Clay Mitchell, co-founder of farmland venture capital firm Fall Line Capital, delivered a presentation at the 2024 National No-Tillage Conference on what growers stand to gain from working with ag startups and new technologies.
During the presentation, Mitchell questioned how to identify the best investments for your operation.
“It’s important for all of us making investments around the farm to consider the expectations of ROI,” Mitchell says. “For example, I put up a new storage building this year, poured some concrete and bought electronics. What’s my expectation for the return on each of these things?”
Mitchell takes an analytical approach to answering that question using the graphs below.
The graphs on top show the price changes of certain services and items from 1998-2018 (Historical Price Changes) and where Mitchell expects them to go over the next decade (Conceptual Future Price Changes). The graph in green (Lifespan Ratio X Components to One Component) compares the lifespan of systems with multiple components and systems with a single component. Mitchell describes the beta number in the green graph as follows:
“With a low beta (0.5) probability distribution, there are high failure rates initially, like the electronics that don’t work, but ultimately work if you fix the bad plug,” Mitchell says. “The high beta (10) represents things that wear out, like cultivator shanks and transition cones. When your machines are down, how often are you dealing with wear out failures, and how often are you dealing with things that are low beta?
“The overall message here is to think about it in an analytical way. Look at your system and identify places where you could build redundancy. Ask yourself which things are most likely to fail. And be aware, as you’re adding a lot of complexity to machines, there can be a cost to that. Unless I can operate without the extra feature, is there a limp home feature? Can I run without it? Or am I adding things that I must operate for the system to work? And if that’s the case, then you may need to simplify and back down, but it’s worth thinking through and trying to be analytical about it.”
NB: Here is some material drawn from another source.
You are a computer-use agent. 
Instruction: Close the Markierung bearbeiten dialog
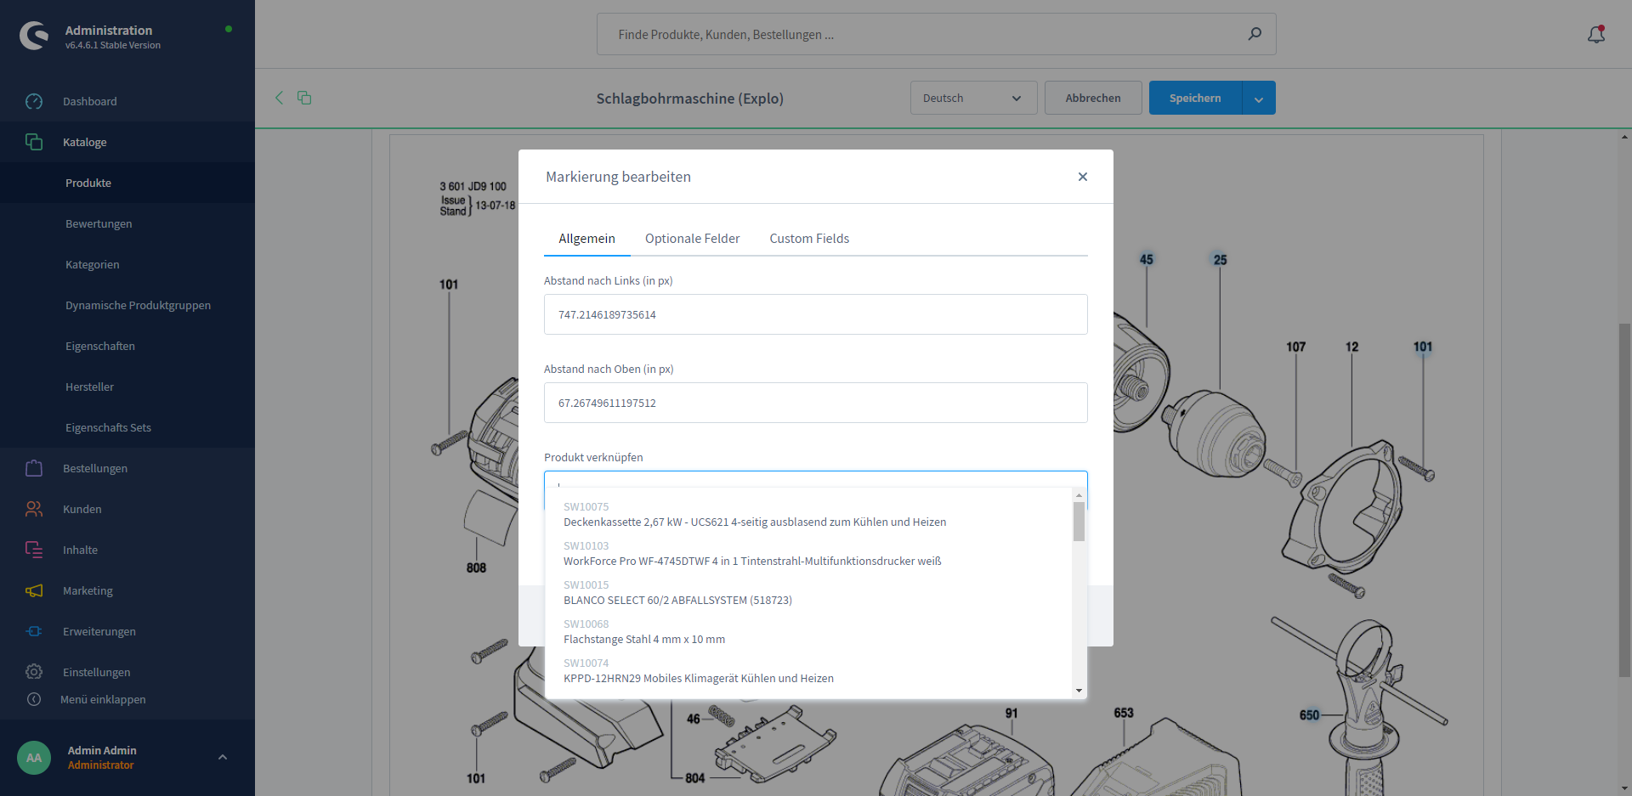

Building redundancy in a system is key to maintaining its reliability and elongating its lifespan, but unfortunately, there isn't a lot of redundancy with farm machinery right now, Mitchell says.
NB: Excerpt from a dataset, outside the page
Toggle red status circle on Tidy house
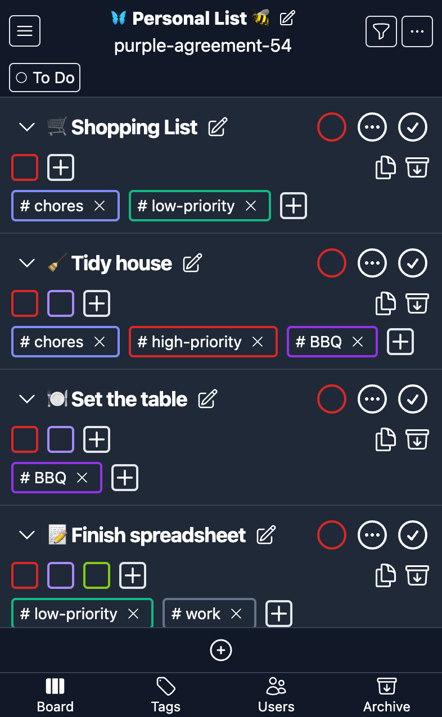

"I'm a pilot, and we have a lot of systems that are completely duplicated on an airplane," he says. "There's redundancy for the fuel system, navigation systems and radios. If one fails, there's another one. I can't think of anything on the combine that works that way. If the chopper bearing goes out, you don't just hit the backup, you've got to fix it. As these machines get more complex, we're just adding all these things that have to work. Airplanes are complex, too, but there are extreme efforts that are put into maintenance, repair and engineering that comes with a high cost to make sure everything is reliable."
Looking at the graphs above, the inflation rate for hospital services, college textbooks and tuition have gone way up, whereas TVs, toys and computer software have plummeted. What does this information mean for your operation?
“I imagine that skilled labor is going to go way up in cost," Mitchell says. "The complicated stuff that’s breaking down a lot is going to cost more and more to fix. Electronics are going to come down. For the things I expect to go up, there’s also more of a willingness to pay for them to make sure you’re building them in a reliable way that makes them last for a while. For example, the PVC and steel for our irrigation systems have doubled or tripled in price since we’ve installed them. It’s made for a better investment, and it was good that I put a lot of effort into making them reliable.”